Task – Could you render the data, from its start through the line containing "Looking at the screenshot, I should [x=396, y=186].", as a two-column CSV with columns input and output, one row per text-and-answer pair, with each value in a single quoted field and its line breaks turned into spaces?

Available records –
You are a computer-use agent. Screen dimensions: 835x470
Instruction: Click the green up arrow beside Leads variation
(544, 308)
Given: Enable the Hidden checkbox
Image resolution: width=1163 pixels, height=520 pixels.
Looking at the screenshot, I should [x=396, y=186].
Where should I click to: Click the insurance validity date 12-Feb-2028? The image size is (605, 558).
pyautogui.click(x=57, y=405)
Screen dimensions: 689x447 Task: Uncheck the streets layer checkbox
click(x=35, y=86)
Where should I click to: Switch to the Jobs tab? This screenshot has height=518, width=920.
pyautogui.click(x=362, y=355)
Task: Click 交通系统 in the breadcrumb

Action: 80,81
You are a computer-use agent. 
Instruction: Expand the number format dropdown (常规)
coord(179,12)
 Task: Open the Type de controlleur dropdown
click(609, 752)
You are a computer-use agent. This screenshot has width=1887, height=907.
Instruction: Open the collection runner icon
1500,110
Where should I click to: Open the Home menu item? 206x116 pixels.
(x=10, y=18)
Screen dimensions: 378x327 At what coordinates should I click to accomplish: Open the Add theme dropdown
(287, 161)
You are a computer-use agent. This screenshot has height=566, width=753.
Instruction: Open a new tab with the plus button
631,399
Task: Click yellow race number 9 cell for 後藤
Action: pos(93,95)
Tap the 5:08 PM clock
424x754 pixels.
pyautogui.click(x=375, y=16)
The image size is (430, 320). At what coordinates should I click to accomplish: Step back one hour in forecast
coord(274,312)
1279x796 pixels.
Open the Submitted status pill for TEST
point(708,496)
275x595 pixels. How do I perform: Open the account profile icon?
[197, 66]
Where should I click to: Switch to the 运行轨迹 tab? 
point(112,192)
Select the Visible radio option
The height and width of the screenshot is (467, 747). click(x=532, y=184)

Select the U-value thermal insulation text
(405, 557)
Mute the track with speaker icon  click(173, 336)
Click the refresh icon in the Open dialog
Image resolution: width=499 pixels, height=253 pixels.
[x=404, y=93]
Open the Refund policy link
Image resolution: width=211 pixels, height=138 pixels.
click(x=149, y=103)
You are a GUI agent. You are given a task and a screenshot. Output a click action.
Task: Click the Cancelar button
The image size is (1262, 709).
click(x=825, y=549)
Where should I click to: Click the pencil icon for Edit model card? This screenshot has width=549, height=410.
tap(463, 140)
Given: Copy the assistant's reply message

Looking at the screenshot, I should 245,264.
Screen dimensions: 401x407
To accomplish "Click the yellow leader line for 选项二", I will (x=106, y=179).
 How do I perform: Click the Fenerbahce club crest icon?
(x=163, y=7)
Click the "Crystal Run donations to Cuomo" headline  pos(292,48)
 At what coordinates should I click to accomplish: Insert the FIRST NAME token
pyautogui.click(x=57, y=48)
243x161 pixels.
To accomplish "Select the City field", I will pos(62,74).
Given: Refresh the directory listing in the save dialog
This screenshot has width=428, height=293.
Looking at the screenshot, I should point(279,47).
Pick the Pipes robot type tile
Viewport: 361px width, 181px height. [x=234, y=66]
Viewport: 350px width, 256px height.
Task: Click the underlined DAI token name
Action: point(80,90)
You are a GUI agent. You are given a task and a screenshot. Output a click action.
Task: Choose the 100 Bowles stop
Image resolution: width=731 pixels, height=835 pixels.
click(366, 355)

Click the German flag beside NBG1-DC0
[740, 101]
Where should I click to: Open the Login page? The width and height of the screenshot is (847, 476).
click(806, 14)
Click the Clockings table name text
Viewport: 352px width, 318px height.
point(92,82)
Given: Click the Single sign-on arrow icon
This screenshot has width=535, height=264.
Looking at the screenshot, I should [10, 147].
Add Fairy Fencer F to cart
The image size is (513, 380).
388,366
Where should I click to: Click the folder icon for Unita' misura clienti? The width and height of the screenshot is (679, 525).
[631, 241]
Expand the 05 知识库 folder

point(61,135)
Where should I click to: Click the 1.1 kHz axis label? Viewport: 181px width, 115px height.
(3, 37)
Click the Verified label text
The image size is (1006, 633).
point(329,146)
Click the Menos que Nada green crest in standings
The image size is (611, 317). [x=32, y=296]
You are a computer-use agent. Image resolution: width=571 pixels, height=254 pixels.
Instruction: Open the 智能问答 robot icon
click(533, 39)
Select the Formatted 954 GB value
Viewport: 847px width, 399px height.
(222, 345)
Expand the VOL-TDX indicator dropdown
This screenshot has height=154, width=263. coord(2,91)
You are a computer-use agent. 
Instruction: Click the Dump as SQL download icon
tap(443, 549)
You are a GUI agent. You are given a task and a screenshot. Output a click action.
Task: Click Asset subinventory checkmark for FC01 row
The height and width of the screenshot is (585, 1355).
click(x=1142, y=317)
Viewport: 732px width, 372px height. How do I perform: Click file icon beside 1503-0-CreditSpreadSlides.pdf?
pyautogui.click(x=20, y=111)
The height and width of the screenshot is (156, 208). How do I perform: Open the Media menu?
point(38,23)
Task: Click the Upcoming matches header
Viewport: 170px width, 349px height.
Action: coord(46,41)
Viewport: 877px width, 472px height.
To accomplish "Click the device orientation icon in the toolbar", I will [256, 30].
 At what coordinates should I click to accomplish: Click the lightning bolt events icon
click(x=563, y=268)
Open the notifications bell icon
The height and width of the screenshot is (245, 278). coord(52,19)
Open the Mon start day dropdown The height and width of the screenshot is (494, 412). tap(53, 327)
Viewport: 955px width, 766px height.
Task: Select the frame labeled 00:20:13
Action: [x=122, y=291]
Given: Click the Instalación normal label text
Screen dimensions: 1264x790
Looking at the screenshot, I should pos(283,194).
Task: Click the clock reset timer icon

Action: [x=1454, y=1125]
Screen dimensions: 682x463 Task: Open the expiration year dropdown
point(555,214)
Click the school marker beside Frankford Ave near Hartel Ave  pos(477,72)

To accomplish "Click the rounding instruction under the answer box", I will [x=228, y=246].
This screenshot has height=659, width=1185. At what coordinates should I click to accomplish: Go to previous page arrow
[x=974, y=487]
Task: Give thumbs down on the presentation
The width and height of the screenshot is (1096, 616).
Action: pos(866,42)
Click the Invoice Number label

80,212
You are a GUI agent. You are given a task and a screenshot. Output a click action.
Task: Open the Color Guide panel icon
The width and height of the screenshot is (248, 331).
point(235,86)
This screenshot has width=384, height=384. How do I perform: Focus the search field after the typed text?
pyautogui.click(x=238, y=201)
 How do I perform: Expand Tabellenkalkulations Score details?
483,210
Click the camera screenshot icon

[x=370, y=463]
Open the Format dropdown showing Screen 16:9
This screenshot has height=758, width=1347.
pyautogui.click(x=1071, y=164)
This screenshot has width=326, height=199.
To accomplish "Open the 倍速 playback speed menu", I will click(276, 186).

The result –
input,output
"You are a computer-use agent. Screen dimensions: 835x470 Instruction: Click the green up arrow beside Leads variation","(544, 308)"
"Given: Enable the Hidden checkbox Image resolution: width=1163 pixels, height=520 pixels.","Looking at the screenshot, I should [x=396, y=186]."